Faculty Research
Alphabetical · By research area

Research In the Lab

Cell surface receptors mediate the transfer of information between cells and their environment. As a result, receptors play vital roles in all aspects of cell biology including development, immune response, homeostasis, and pharmacology. Although many receptor systems have been intensely studied, fundamental questions about their molecular function remain unanswered. Research in our group applies chemical methodology to improve our mechanistic understanding of membrane biology. Specific areas of research include:

Fluorescence & Membrane Labeling

Chemists are uniquely qualified to develop new tools for understanding heretofore intractable biological systems. We are applying new chemical methods to label specific receptors in live cells. Labeling strategies we are currently developing involve targeting membrane lipids, receptor glycans, and enzymes found at the membrane.

Synthetic Lipid Probes

Membrane lipids are not only structural components of the bilayer, but also serve a role as signaling molecules. Using chemical synthesis, we are developing modified lipids which can be used to detect the location and chemical modification of lipids of interest. Ongoing work is aimed at using these tools to probe membranes of live cells using fluorescence microscopy.

The plasma membrane is a dynamic organelle, and as such a variety of enzymes modify structures found in the bilayer. Our group is interested in examining these enzymes and their substrates. As a class, these enzymes present unique challenges as their native substrates are embedded in the amphipathic lipid environment.

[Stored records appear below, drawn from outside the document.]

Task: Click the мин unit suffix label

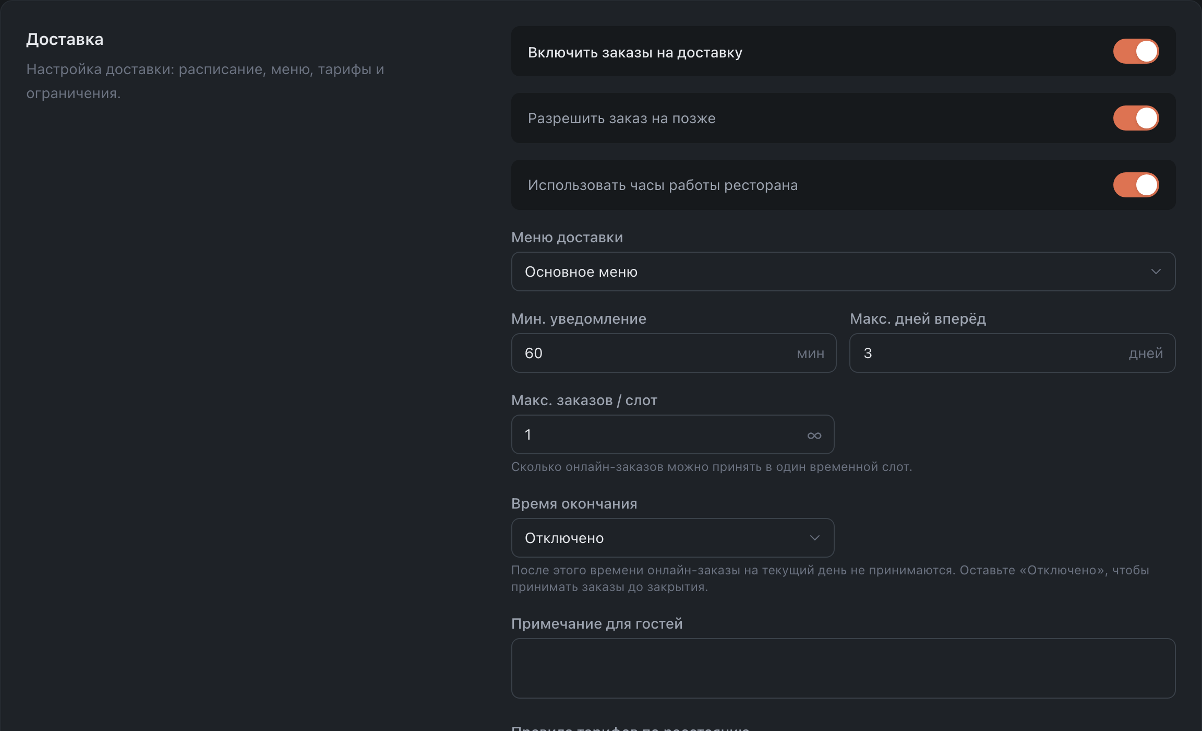Action: coord(811,353)
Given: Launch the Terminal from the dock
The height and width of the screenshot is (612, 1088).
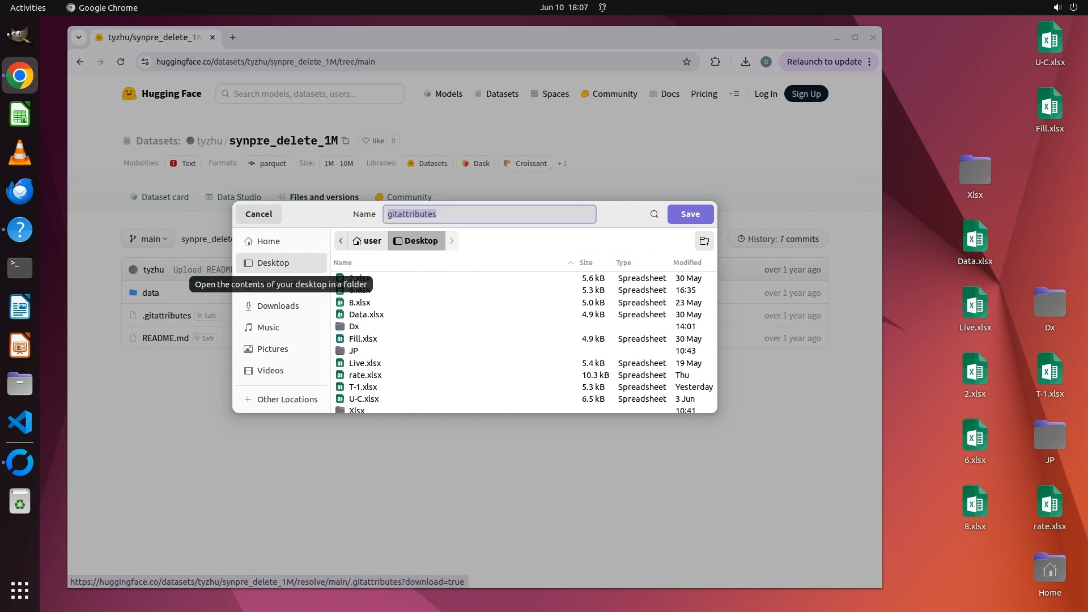Looking at the screenshot, I should pos(20,267).
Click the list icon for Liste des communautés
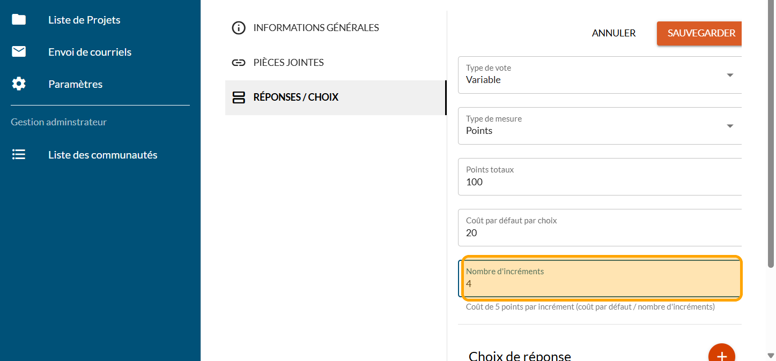 coord(19,155)
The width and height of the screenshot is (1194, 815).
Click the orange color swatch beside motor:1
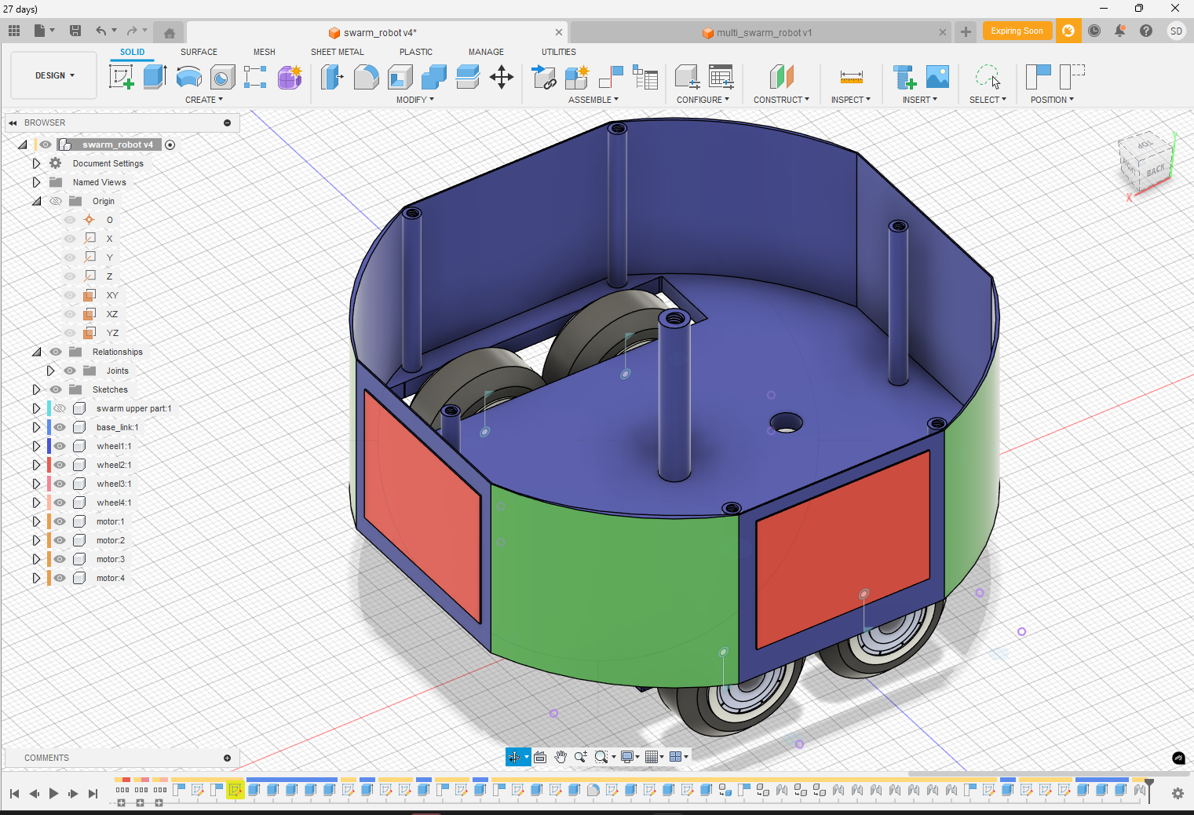coord(49,521)
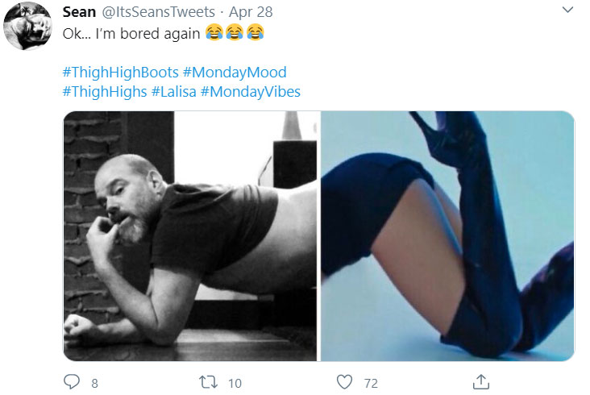The width and height of the screenshot is (590, 395).
Task: Enlarge the left black-and-white photo
Action: tap(191, 235)
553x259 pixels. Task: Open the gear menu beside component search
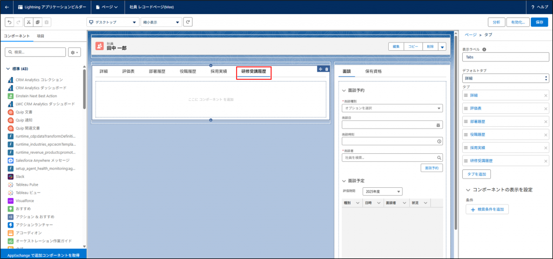point(75,52)
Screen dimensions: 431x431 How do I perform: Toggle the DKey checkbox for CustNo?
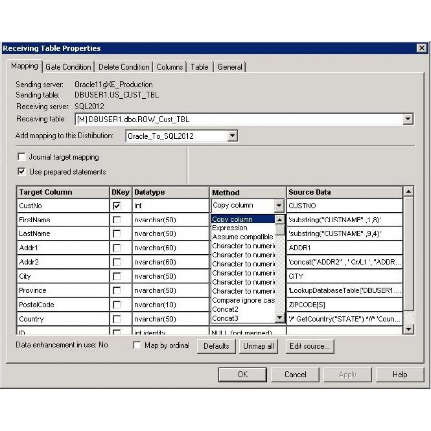point(116,205)
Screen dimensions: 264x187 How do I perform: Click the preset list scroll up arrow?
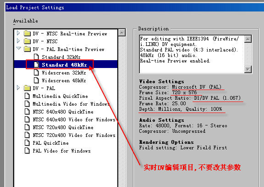[122, 33]
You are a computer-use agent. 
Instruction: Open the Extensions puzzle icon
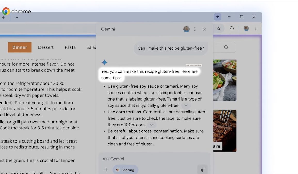coord(232,28)
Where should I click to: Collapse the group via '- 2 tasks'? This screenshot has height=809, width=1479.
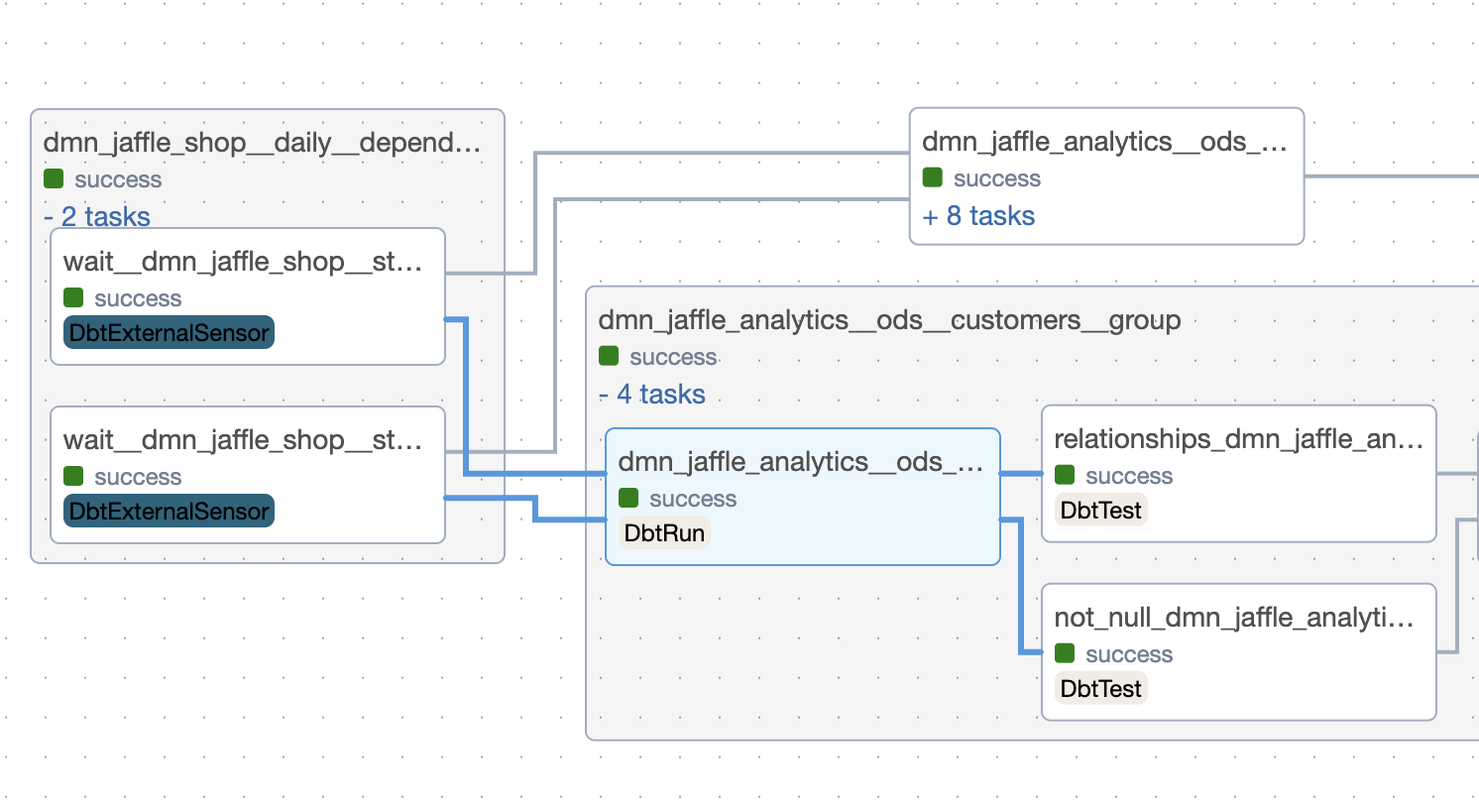pos(97,216)
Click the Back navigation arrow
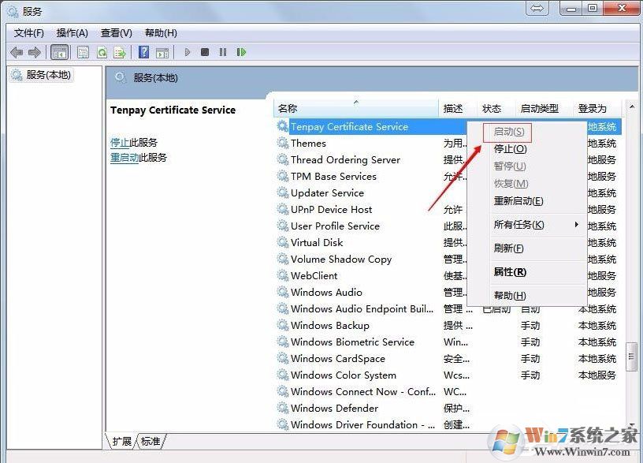643x463 pixels. click(17, 52)
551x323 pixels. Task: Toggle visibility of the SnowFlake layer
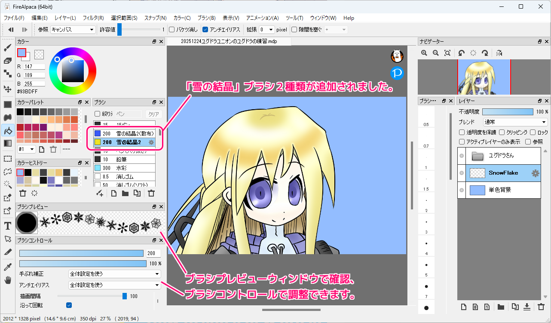[462, 173]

Additionally, with both enzyme and substrate confined to a two-dimensional environment, traditional solution-phase analysis may not be applicable. We are developing synthetic labels and inhibitors for enzymes of interest.

Receptor Glycobiology

The vast majority of cell surface receptors are glycosylated, and in many cases glycosylation is known to modify recognition or function. We are currently studying the role of receptor glycosylation in conformational changes that may be important for cellular adhesion.

Membrane Biophysics

Insighy into biophysical mechanisms requires quantitative methods for observing biomolecules. We use observations of receptor motion in the plasma membrane as a tool to visualize biochemical events. When appropriately labeled, the trajectories of single receptors can be observed and used to understand the types of interactions the receptor engages in. This methodology is highly dependent on effective labeling strategies.

Selected Publications

"T cell Adhesion Mechanisms Revealed by Receptor Lateral Mobility," C.W. Cairo and D.E. Golan, 2008, Biopolymers, 89, 409-419.

"Signaling by committee: Receptor clusters determine pathways of cellular activation," C.W. Cairo, 2007, ACS-Chemical Biology, 2, 652-655.

"Analysis of a Two-Dimensional Dissociation Constant for Laterally Mobile Cell-Cell Adhesion Molecules within a Contact Area," D.M. Zhu, M.L. Dustin, C.W. Cairo, D.E. Golan, 2007, Biophysical Journal, 92, 1022-1034.

"Mechanisms of Cellular Avidity Regulation in CD2-CD58-Mediated T Cell Adhesion", D.M. Zhu, M.L. Dustin, C.W. Cairo, H.S. Thatte, D.E. Golan, ACS-Chemical Biology, 2006, 1, 649-658.

"Cytoskeletal Regulation Couples LFA-1 Conformational Changes to Receptor Lateral Mobility and Clustering", C.W. Cairo, R. Mirchev, D.E. Golan, Immunity, 2006, 25, 297-308.

"Influencing Receptor-Ligand Binding Mechanisms with Multivalent Architecture", J.E. Gestwicki, C.W. Cairo, L.E. Strong, K.A. Oetjen, and L.L. Kiessling, J. Am. Chem. Soc., 2002, 124, 14922.